▸ INFORMATION SHOWN
★ ★ ★ ★

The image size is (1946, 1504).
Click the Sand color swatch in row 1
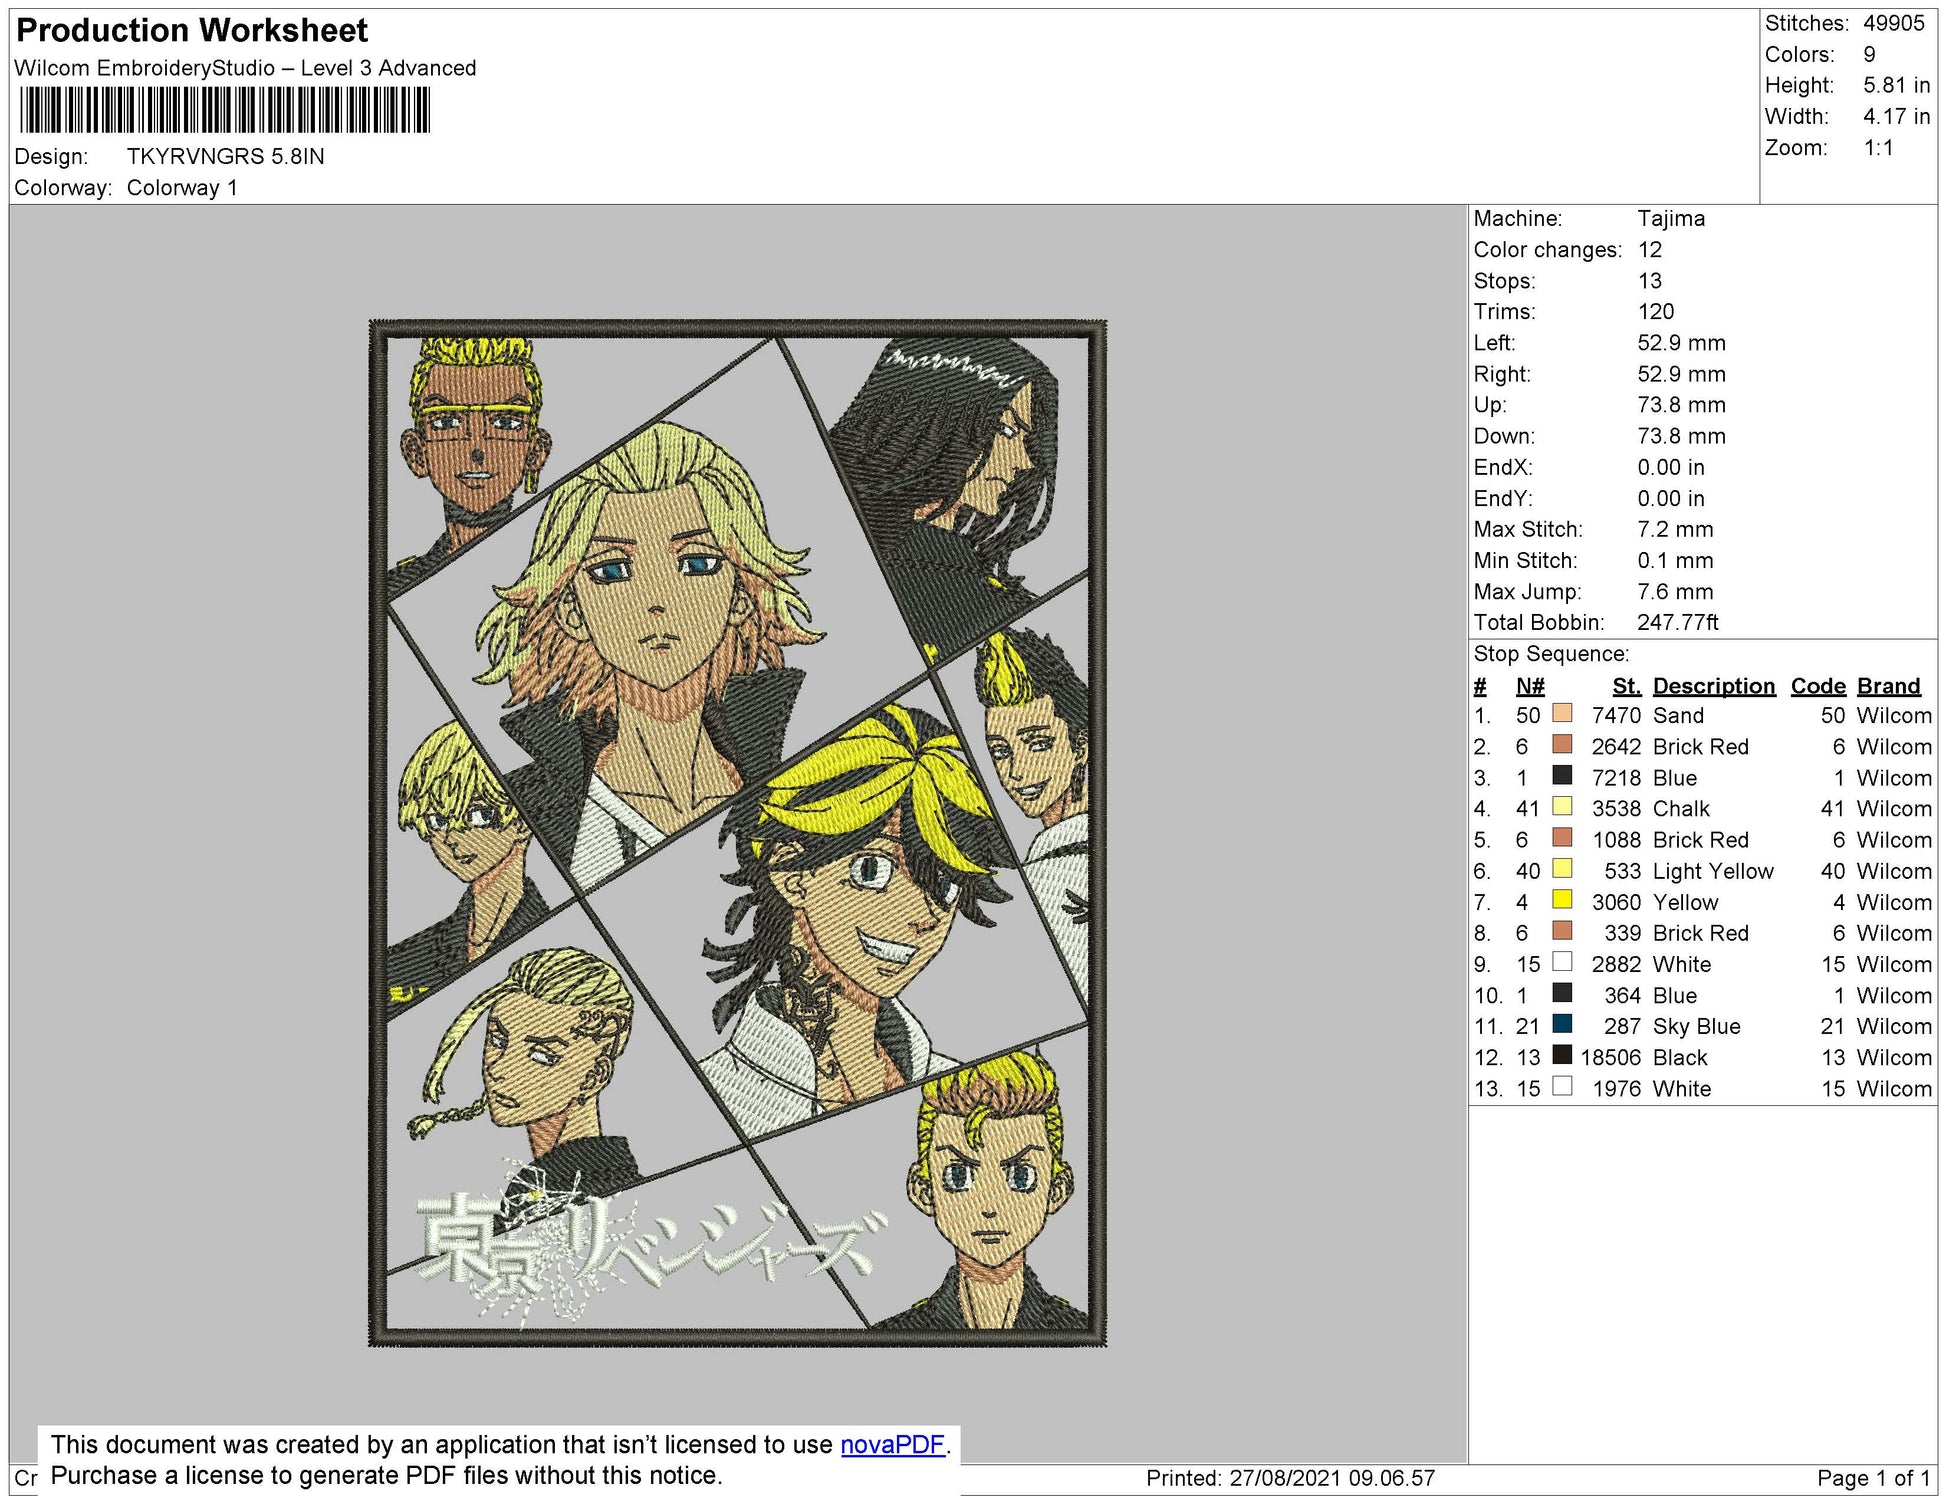pyautogui.click(x=1562, y=714)
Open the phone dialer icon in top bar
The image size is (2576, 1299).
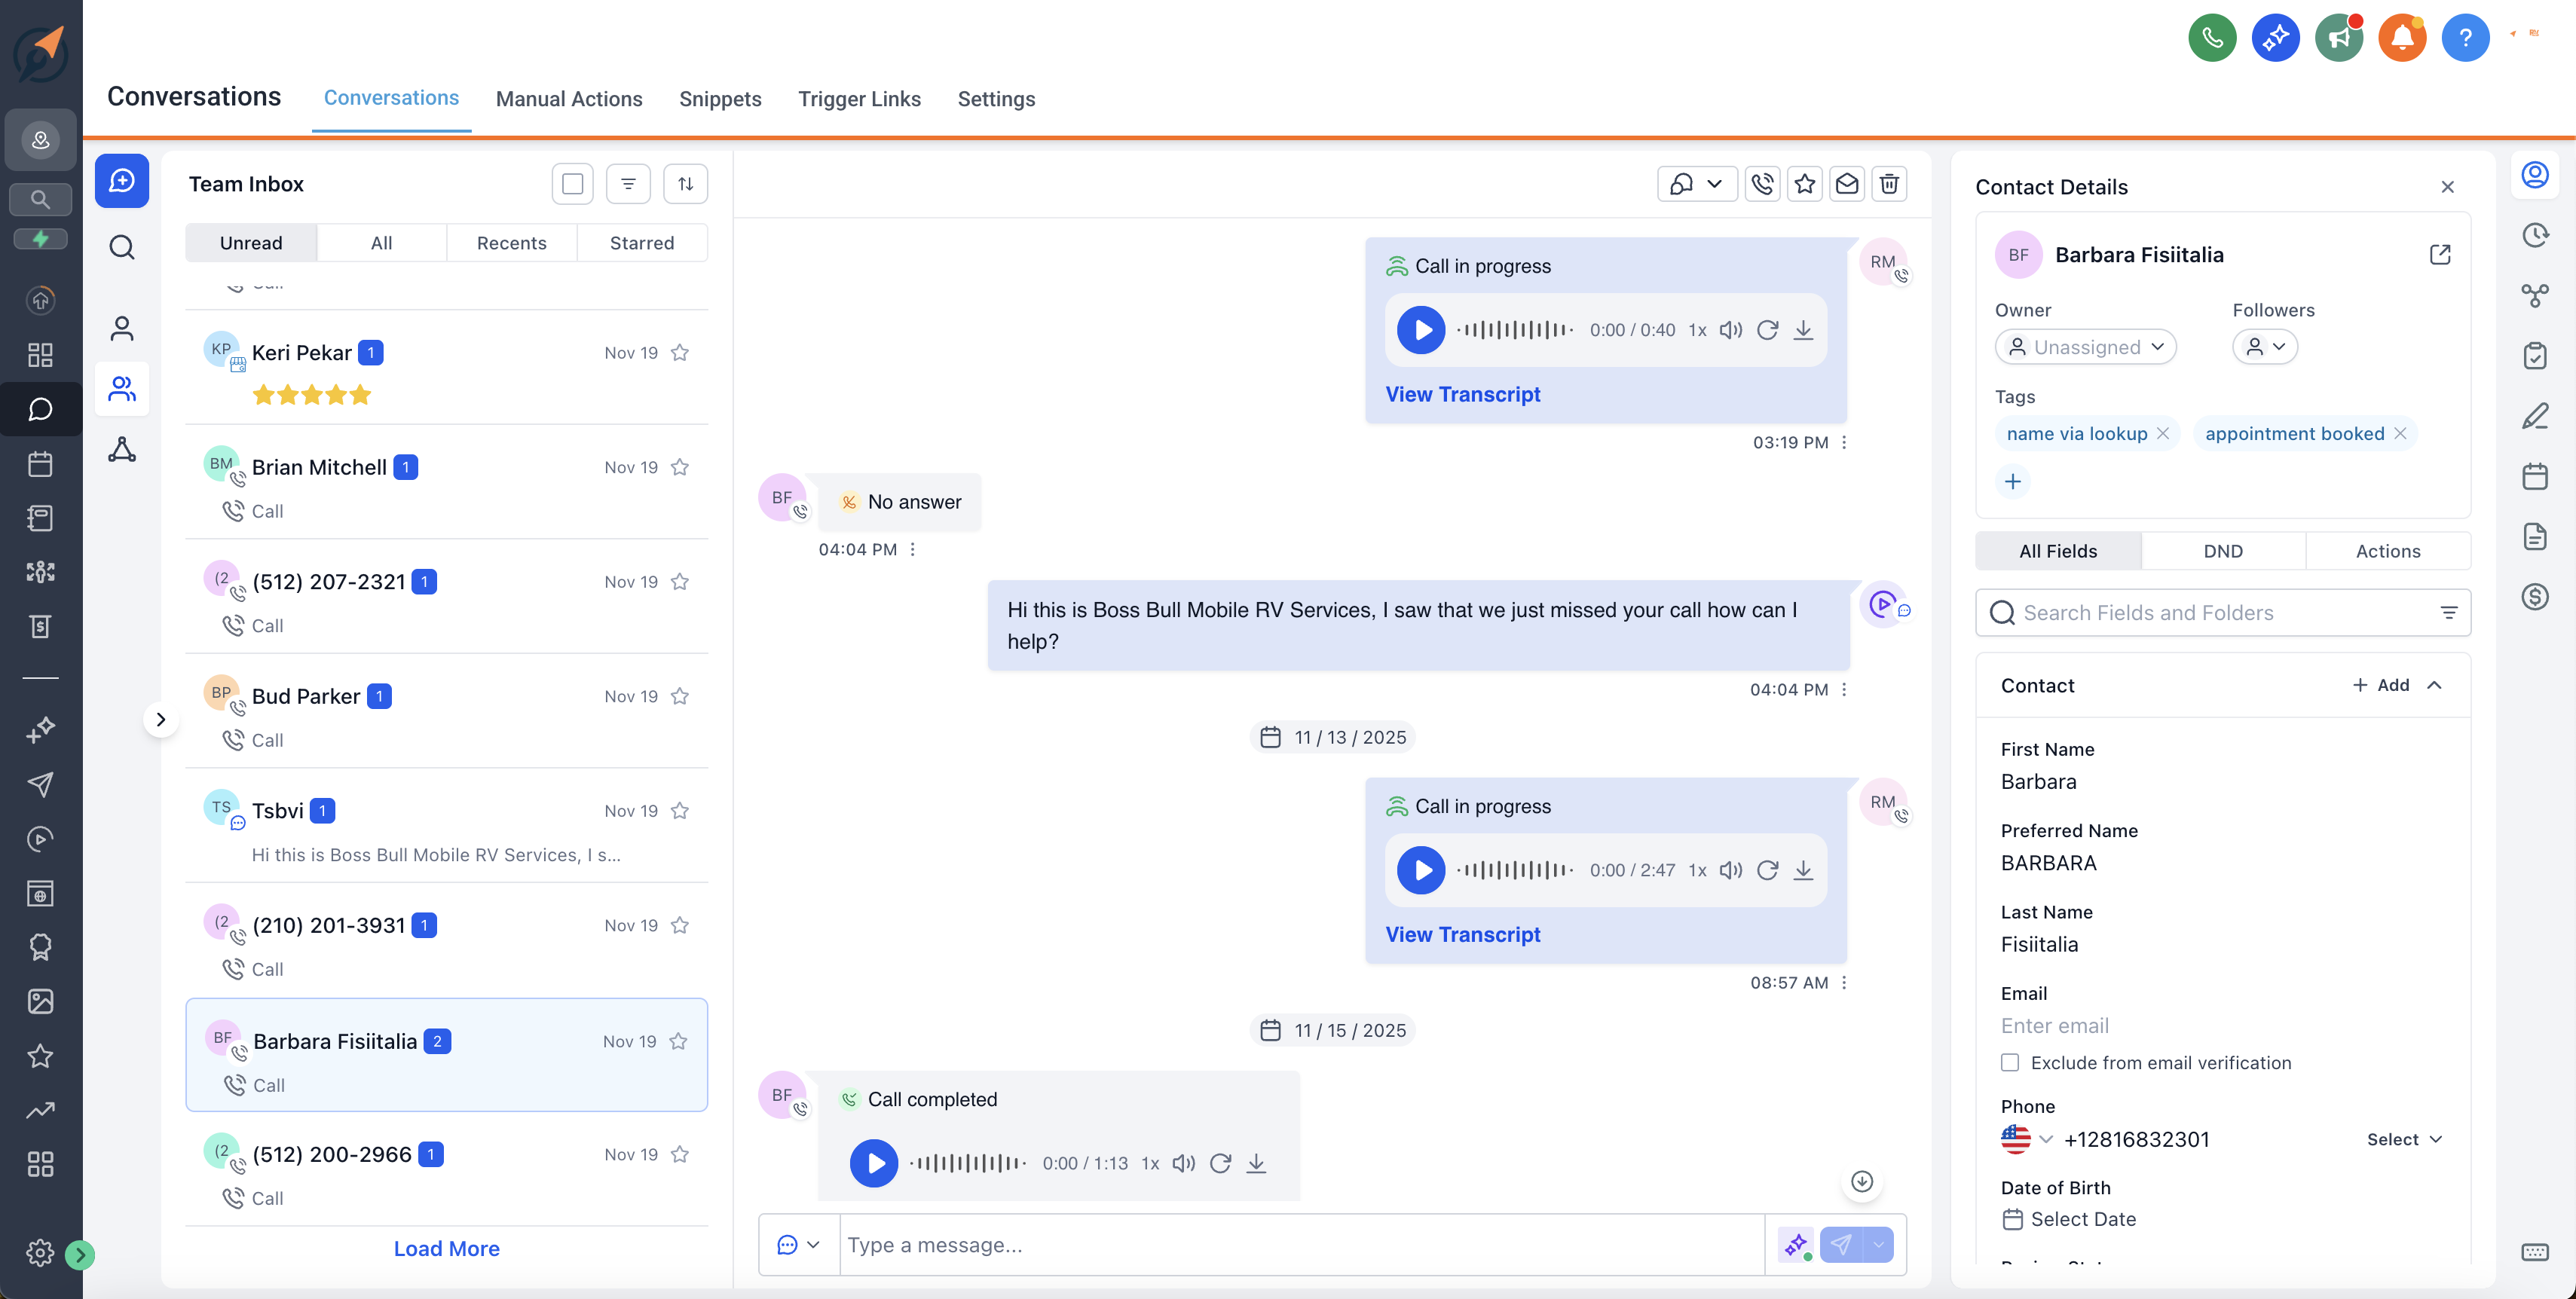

★ ★ ★ ★

▸ WORK INSTRUCTIONS
Working from the material above, state how many lines contain "image"; give only the number.

▸ YOUR RESPONSE
2